What’s worse is that the model of evolution clearly and unequivocably accounts for the complexity we observe in biology. When the evidence is taken as a whole, it is almost impossible to doubt the truth of evolution. Based upon observations of fossils, we know the timeline of life progresses from simple organisms to complex life, something we’d expect if evolution were true. Within this timeline, we find that creatures share many similarities called homologies (which betray evolutionary ancestry), and furthermore that these similarities fall into JUST the right place on this timeline. (If, for instance, mammals and reptiles shared similarities, but reptiles arose in the precambrian and mammals just a few million years ago, this similarity would not be indicative of evolution as the time gap is too far apart to claim descent. The fact that these similarities MATCH the order of appearance of organisms is quite a stunning confirmation of evolution.) We can also consider vestigial parts, biological structures that indicate a past evolutionary function that has long since passed. Certainly we’d expect evolved creatures to retain some features from their evolutionary past that are not exactly perfect for their current ecological niche, and we find this throughout biology. (Combine this with all the other evidence to see its collective force–the vestigial parts betray an evolutionary past that fits the timeline implied through homology as well as the order of each organism’s appearance int he fossil record. We don’t find, for instance, whales with huge similarities to, say, fish, but vestigial structures showing a past land-bound lifestyle. Instead, we find that whales have huge similarities to LAND MAMMALS and have vestigial structures pointing to a past life ON LAND. This would have to be an amazing coincidence if evolution were wrong!)

The evidence goes on like that–on and on–and it is useless to try to detail it all right here. But needless to say, evolution more than adequately accounts for the complexity of life, and Intelligent Design cannot even begin to account for the vast array of facts that evolution has already explained, even with Ben Stein’s winning endorsement.

Anyway, the movie will no doubt move on to more political territory after first flailing about, unconvincingly trying to convince viewers that ID is a science. The bulk of the movie will then appeal to “fairness” and the democratic ideal of “teaching both sides,” which are reduced to nothing more than empty buzz words in this context.

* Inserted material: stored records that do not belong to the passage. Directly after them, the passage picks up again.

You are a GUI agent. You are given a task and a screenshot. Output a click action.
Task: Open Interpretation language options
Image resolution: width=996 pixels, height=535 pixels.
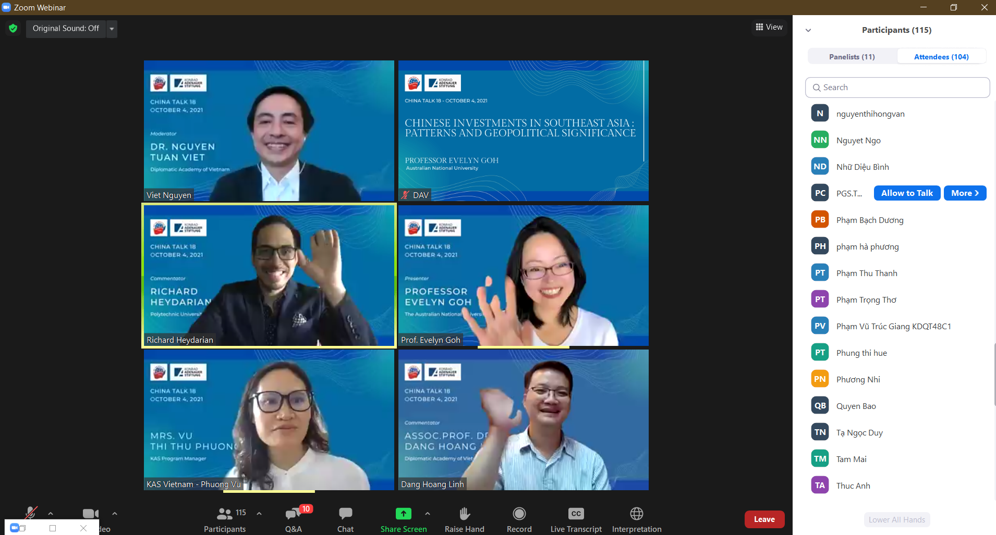[x=636, y=514]
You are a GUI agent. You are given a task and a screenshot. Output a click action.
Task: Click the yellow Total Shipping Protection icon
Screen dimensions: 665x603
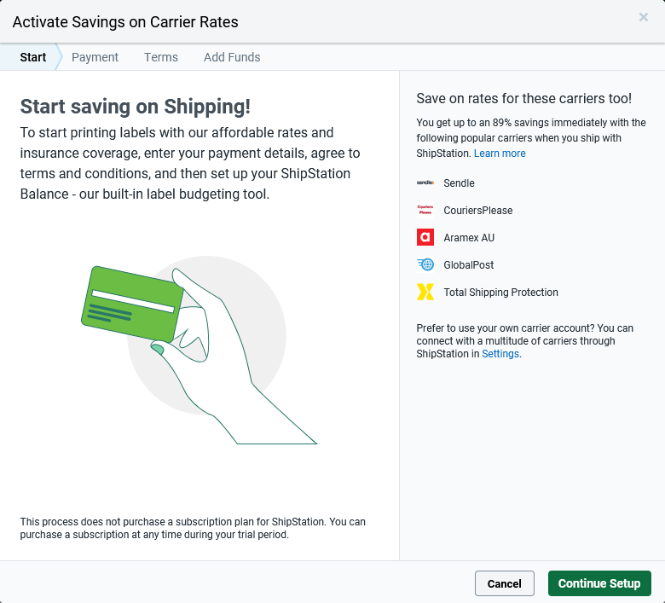pos(425,292)
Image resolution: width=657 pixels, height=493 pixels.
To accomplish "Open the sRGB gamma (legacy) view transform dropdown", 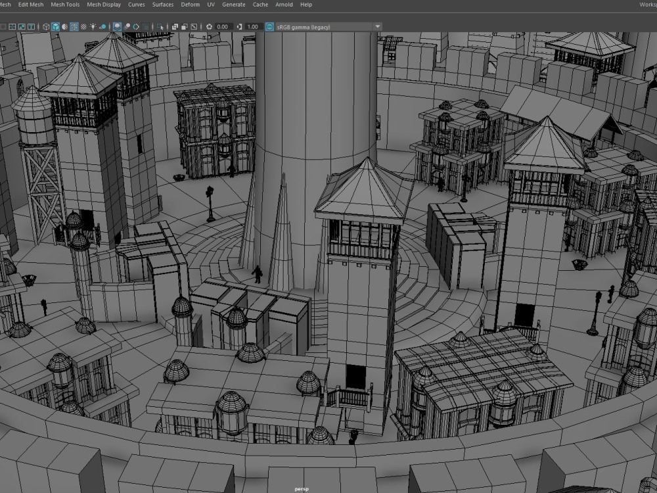I will click(x=322, y=27).
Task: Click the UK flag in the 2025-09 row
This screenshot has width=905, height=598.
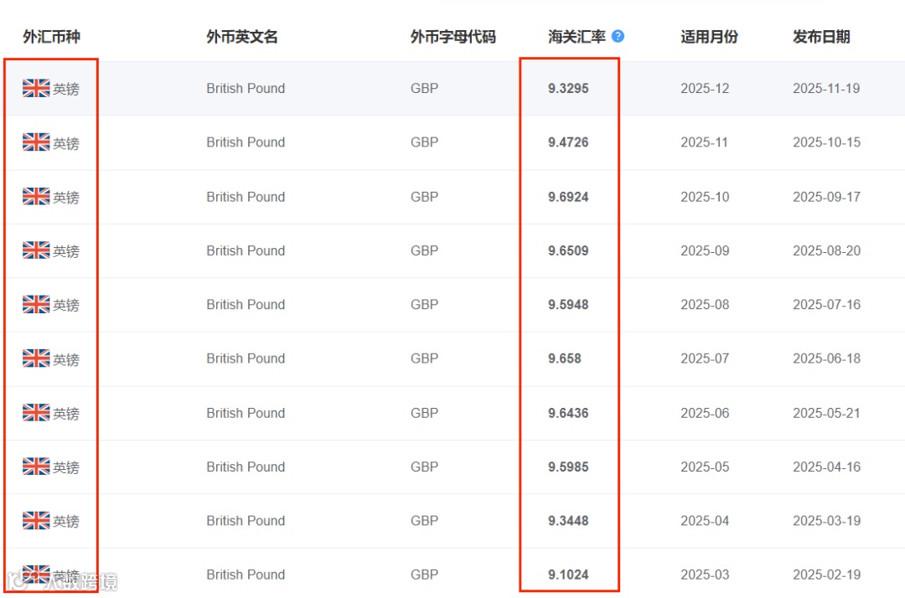Action: click(x=36, y=250)
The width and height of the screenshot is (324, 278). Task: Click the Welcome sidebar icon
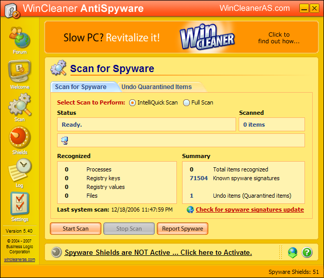(x=20, y=73)
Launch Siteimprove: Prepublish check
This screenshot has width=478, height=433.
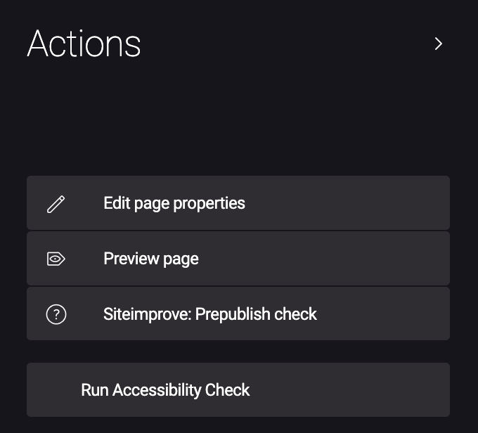point(238,314)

In the realm of biology, ID is not even a “side.” It has no point of view and nothing at all to offer to the science classroom, or any classroom at all for that matter. What exactly is there to teach? Are teachers supposed to talk about poor analogies like Mount Rushmore and mousetraps? In the end, none of these “objections” to evolution amount to anything remotely scientific. They are worthless thought experiments that appeal to flawed intuitions that have nothing to do with scientific reasoning involving constructing empirical models and testing them against reality and evidence. To ask educators to “teach” ID is like asking them to “teach” that though the science claims the world is spherical, the world is actually “flat,” because otherwise the water would fall off the other side and the ground wouldn’t look so flat! Again, criticizing legitimate science with faulty appeals to intuition is NOT a legitimate use of our science classrooms.

As others have quipped about this movie (I believe it may have been PZ Myers, that bastion of good sense), Intelligent Design hasn’t been expelled–it flunked out! Regardless, I plan on seeing this movie, if only to visciously critique it, but I will see to it that these frauds do not receive any money. I will simply purchase a ticket to another movie showing at the same time and instead go into the dreaded ID movie. I’ll feel better if Harry Potter part seventeen gets my money rather than Expelled.